As we are supposed to find the volume of the pyramid therefore, for that we will first find its surface area of the base. This can be done by the formula of area of a square given by $\text{side}\times \text{side}$. As the side of the square base ABCD is given as 8 cm Thus, we get
 $\begin{array}{rl}& \text{area of the square base = 8 cm}\times \text{8 cm}\\ & \Rightarrow \text{area of the square base = 64 c}{\text{m}}^2\end{array}$
As the base is now an area of square and height is given to us as 30 cm. Therefore, the $\text{volume of the pyramid = }{\displaystyle \frac{\text{1}}{3}}\times \text{ area of square base ABCD }\times \text{ height}$
So, by substituting the values in the above formula we will get,
$\begin{array}{rl}& \text{volume of the pyramid = }{\displaystyle \frac{\text{1}}{3}}\times \text{ area of square base ABCD }\times \text{ height}\\ & \Rightarrow \text{volume of the pyramid = }{\displaystyle \frac{\text{1}}{3}}\times \text{ 64 c}{\text{m}}^2\times \text{30 cm}\\ & \Rightarrow \text{volume of the pyramid = 64 c}{\text{m}}^2\times 10\text{ cm}\\ & \Rightarrow \text{volume of the pyramid = }640\text{ c}{\text{m}}^3\end{array}$
Hence the volume of the pyramid is 640 cubic centimetres.
Therefore, we have got the correct answer as option (c) 640c.c.

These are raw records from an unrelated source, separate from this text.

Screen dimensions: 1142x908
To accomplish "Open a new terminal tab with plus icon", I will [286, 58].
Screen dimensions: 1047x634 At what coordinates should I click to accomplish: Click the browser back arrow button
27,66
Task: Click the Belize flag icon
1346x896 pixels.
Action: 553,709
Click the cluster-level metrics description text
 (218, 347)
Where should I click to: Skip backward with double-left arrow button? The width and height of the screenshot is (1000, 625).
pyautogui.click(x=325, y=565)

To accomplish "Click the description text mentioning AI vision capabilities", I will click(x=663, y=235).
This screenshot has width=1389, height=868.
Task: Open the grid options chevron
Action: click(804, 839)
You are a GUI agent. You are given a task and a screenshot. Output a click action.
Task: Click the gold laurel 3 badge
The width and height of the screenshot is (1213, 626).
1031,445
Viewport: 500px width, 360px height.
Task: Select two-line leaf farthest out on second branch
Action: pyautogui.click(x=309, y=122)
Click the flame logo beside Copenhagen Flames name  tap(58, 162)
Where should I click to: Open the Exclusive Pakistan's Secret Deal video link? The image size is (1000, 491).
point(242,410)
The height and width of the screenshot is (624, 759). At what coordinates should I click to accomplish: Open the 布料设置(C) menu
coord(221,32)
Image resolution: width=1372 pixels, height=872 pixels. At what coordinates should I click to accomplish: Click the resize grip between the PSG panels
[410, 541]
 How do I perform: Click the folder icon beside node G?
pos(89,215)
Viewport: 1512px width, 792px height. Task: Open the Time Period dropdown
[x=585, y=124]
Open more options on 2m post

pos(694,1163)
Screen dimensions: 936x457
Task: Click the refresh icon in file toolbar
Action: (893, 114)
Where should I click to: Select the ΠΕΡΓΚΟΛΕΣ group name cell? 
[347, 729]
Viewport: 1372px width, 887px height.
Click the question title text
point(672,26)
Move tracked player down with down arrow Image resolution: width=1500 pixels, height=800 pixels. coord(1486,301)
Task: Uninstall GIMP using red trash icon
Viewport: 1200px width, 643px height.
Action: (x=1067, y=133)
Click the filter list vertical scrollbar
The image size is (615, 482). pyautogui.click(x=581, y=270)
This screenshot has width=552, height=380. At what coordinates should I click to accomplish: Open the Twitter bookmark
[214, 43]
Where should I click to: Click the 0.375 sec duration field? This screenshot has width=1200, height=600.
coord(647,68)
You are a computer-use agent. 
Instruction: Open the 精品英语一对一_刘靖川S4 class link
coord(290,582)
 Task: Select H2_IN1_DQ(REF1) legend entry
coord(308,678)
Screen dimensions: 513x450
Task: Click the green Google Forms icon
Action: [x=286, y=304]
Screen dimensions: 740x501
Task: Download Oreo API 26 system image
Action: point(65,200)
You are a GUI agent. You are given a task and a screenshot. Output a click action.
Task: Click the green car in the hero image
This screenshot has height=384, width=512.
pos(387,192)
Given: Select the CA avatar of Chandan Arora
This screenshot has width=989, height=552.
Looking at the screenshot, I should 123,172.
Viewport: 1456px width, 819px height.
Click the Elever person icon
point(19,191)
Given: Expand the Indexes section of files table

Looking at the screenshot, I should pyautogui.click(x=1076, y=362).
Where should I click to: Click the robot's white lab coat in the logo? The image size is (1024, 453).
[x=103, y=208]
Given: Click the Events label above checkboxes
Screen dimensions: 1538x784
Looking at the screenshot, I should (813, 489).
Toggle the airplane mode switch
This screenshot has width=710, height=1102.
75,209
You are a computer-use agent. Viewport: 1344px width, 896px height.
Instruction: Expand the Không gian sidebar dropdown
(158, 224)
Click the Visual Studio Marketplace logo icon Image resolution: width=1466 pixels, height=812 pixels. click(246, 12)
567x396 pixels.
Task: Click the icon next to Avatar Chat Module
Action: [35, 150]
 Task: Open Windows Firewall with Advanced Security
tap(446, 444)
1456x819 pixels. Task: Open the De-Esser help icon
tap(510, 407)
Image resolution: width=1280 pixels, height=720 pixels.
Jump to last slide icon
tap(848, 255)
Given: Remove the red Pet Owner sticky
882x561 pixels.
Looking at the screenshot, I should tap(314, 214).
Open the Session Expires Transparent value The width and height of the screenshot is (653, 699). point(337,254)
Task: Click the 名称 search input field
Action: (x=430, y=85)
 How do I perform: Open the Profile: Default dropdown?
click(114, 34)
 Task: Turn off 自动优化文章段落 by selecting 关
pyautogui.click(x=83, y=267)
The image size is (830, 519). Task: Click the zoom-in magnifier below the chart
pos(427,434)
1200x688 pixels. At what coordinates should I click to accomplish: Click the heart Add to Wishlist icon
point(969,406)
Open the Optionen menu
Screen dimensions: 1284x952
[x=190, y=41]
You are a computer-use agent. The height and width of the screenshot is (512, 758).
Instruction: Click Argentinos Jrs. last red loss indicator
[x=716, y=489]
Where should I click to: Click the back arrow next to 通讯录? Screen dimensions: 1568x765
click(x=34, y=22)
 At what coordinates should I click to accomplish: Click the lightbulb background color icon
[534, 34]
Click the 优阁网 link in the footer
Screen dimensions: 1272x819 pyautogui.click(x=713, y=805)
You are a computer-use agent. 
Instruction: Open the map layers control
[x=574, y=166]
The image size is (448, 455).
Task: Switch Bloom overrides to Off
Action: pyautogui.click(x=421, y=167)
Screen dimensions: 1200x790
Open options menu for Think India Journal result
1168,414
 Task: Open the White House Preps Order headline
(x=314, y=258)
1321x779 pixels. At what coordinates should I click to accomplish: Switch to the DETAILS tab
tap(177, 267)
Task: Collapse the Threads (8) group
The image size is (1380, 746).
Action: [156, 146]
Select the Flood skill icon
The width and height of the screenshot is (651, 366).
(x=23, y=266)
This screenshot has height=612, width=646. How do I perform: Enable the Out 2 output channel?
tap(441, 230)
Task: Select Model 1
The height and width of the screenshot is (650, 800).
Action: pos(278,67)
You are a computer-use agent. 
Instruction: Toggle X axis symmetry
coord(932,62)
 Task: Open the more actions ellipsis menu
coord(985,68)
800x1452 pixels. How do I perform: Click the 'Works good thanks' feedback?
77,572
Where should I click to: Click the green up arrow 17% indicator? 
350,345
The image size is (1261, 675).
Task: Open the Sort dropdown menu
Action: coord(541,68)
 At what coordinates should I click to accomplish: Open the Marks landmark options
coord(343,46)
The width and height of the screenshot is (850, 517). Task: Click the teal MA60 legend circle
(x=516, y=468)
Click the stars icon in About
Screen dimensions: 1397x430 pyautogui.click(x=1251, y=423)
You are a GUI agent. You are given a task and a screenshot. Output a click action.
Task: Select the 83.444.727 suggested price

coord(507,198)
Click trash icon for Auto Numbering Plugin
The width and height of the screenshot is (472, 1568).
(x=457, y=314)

Note: One can mistake in using the formula for of area of the triangle is ${\displaystyle \frac{\text{1}}{\text{2}}}\times \text{ base }\times \text{ height}$ instead of the pyramid. Since, the pyramid and triangle looks similar but the triangle is a two dimensional figure while a pyramid is a three dimensional figure. In three dimensional a triangle changes into a prism. Also, the volume of a prism and volume of the pyramid are also different as the volume of pyramid is given by the formula $\text{volume of the pyramid = }{\displaystyle \frac{\text{1}}{3}}\times \text{ area of square base ABCD }\times \text{ height}$ and volume of prism is given by $\text{area of prism = }{\displaystyle \frac{\text{1}}{\text{2}}}\times \text{ base }\times \text{ height }\times \text{ thickness}$. While solving the question one should first check whether the units of the segments of the pyramid are same or different. In case they are different we need to change them into the same units.